Consider that. Abraham knew hardly anything of God. He had no Bible. His ancestors had no faith in the Lord to pass on to him. He knew nothing more than that God had called him and made a promise to him. And for a century he walked in faith, trusting this virtually unknown God. In time God miraculously provided the son he had promised, but even after a century, Abraham had nothing more of the promised land than a burial tomb and a field. And still, even in death, he walked in faith. The “bare promise of God” was enough.
Abraham walked in faith for a century with little more than a promise. How often do we struggle to walk in faith for much shorter periods of time? Abraham had no Bible and knew little more of God than that he was faithful to those whom he calls. We have the Scriptures and we have all the examples they give us of God’s faithfulness throughout the generations. And we have the witness passed down to us: the witness of Abraham’s physical descendants who, for more than a thousand years, saw the fulfilment of God’s promises in their lives and the witness of two thousand years of our fellow Christians—that great cloud of witnesses—who show us God at work to bring his kingdom to pass. Abraham walked in faith, but consider how much more reason we have to walk in faith! Calvin goes on:
“Although [Abraham] fought a hard and severe battle, yet his consolation was neither light nor small; because he knew that, amidst so many sufferings, his life was the object of Divine care. But if this sole looking unto God sustained him through his whole life, amidst the most boisterous waves, amidst many bitter griefs, amidst tormenting cares, and in short an accumulated mass of evils; let us also learn—that we may not become weary in our course—to rely on this support, that the Lord has promised us a happy issue of life, and one truly far more glorious than that of our father Abraham.”

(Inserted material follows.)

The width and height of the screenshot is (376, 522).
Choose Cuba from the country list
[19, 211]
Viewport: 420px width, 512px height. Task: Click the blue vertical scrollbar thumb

Think of that. Brothers and sisters, you and I live with the fulfilled promises of God behind us. We live in the full glory of the Gospel and of the light of Christ. Abraham trusted in a future hope and promise. He had no idea how God would work it out. His hope had no name. We live with that promise fulfilled. We live as people of the cross and of the resurrection and we know the name of the Lord Jesus Christ who offered himself on that cross as a sacrifice for our sins and rose again, all in fulfilment of the promises given to the people of the Old Covenant. We live our lives united to the Son of Abraham through his own Holy Spirit. If Abraham could walk in faith knowing only the promise, imagine how much greater our faith ought to be as we live the fulfilment and consummation of that promise in our own lives. Like Abraham, we are strangers and sojourners in a country not our own, but unlike him, you and I have first hand knowledge of the kingdom of heaven in which we live; we know the true Son of promise personally—the Messiah; we live with God’s revelation of himself—the Holy Scriptures—in our hands that we might know everything he’s chosen to reveal. Think on these thing when you’re tempted to be discouraged, when you’re tempted to doubt, when you’re tempted to live by sight instead of by faith. If Abraham could walk in such strong faith having only a bare promise, how much more ought we to be walking in faith having experienced its fulfilment?
Let us pray: Gracious Father, thank you for your promises and thank you that we see them fulfilled, not only in the Scriptures you have caused to be written, but in our own lives and the lives of our brothers and sisters. Thank you that even in the “boring” genealogies of these ancient spiritual dead-ends, we see your faithfulness to what you have promised. Help us to remember these evidences of your faithfulness as we struggle to walk by faith in our daily lives and give us grace and strength for the journey you have called each of us to walk. We ask this through Jesus Christ our Lord. Amen.